La banque agit comme une orchestratrice: elle crée un écosystème autour d’elle. Dans ce contexte, elle joue un rôle autonome et créateur. Le grand défi consiste toutefois à atteindre ainsi la proximité souhaitée avec la clientèle (voir graphique 2). «En Suisse, des approches aussi complètes que celles de Tinkoff n’ont pas été couronnées de succès jusqu’à présent», estime M. Kunzelmann. La concurrence des offres établies est trop importante pour que la banque puisse générer une valeur ajoutée en les mettant en réseau. La Banque Migros adopte donc une approche différente: «Nous agissons avant tout comme des participants à un écosystème, et non comme ses orchestrateurs.» En d’autres termes, la banque s’adapte en tant que partenaire aux besoins d’un vaste écosystème existant, à savoir ceux de l’univers Migros. Cela présente l’avantage majeur de pouvoir s’appuyer sur les relations clients existantes et la fidélité de la clientèle. La Banque Migros utilise cette constellation pour orchestrer ses propres écosystèmes spécifiques là où ils complètent de manière ciblée l’univers Migros et lui apportent une valeur ajoutée.

Paiement, mobilité, logement – le rôle de la Banque Migros

Un exemple actuel est l’écosystème Paiement: à partir de 2022, la Banque Migros reprend la carte de crédit Cumulus de Migros et en devient l’émettrice. Aujourd’hui déjà, les services de paiement de la banque sont parfaitement intégrés dans le processus d’achat des magasins Migros. Par exemple, avec l’app d’achat Migros, il est possible d’effectuer des paiements mobiles directement via le compte de la Banque Migros. Cela augmente la commodité pour les clientes et clients Migros, tout en réduisant les coûts de transaction pour le Groupe Migros. En outre, des solutions de financement pourraient être intégrées au point de vente à l’avenir, ce qui peut faciliter les décisions d’achat et générer un chiffre d’affaires supplémentaire. «La vision est un paiement et un financement sans faille dans l’univers Migros», explique M. Kunzelmann.
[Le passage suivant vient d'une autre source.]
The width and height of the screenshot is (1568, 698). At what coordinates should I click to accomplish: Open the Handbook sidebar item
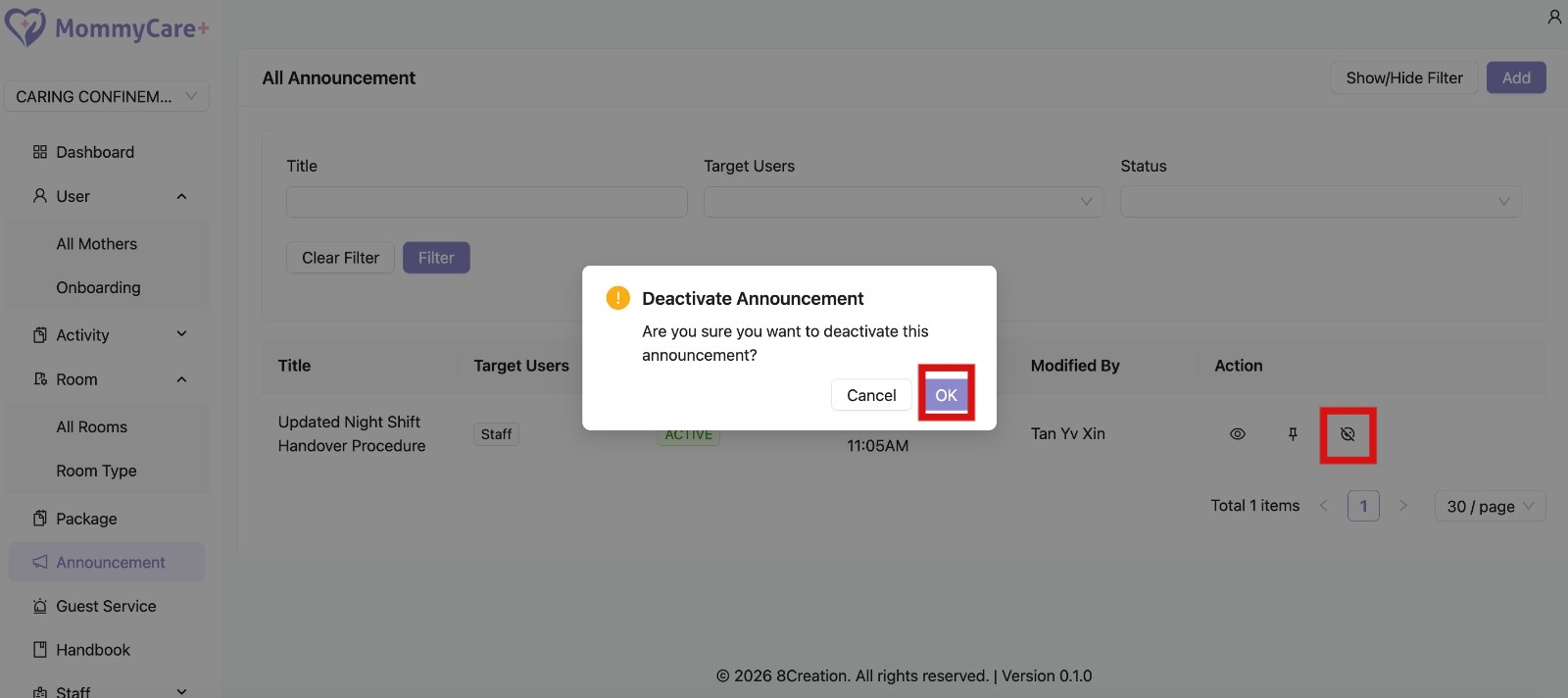point(93,650)
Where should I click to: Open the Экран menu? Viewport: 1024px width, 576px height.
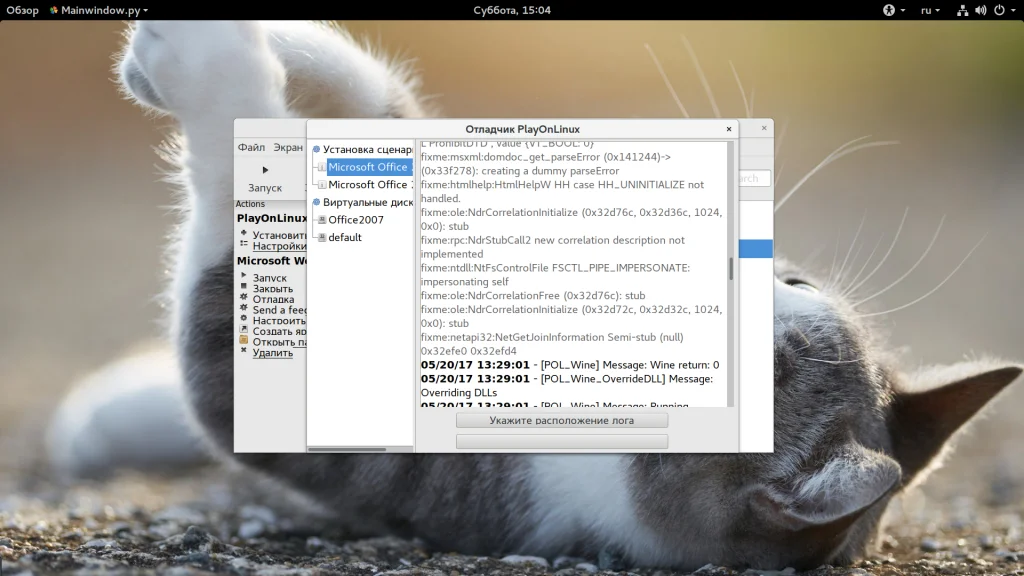[288, 147]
«Un deuxième écosystème pour nous est la mobilité», poursuit M. Kunzelmann. Au sein de l’univers Migros, ce thème n’est développé de manière ciblée par aucune autre entreprise; c’est pourquoi la Banque Migros joue ici le rôle d’orchestratrice. L’objectif est d’offrir une (e-)mobilité individuelle avec des solutions sans propriété. Il ne s’agit pas seulement des offres de leasing et de location en coopération avec gowago.ch. L’offre s’étend jusqu’au montage de stations de recharge électriques en collaboration avec la société de technique du bâtiment Helion. 

Cela crée des synergies avec le troisième écosystème Logement, dans lequel la Banque Migros organise toutes les prestations essentielles liées à l’acquisition d’un logement en propriété. Dans ce domaine, il s’agit notamment du financement par la Banque Migros, de l’achat ou de la vente par CSL Immobilien AG et du service de courtage Nextkey – ou encore de l’aménagement de son propre logement. C’est là que la boucle est bouclée avec l’univers Migros, qui propose des assortiments adaptés, p. ex. avec micasa, Do it + Garden, Digitec Galaxus ou les assurances ménage Migros.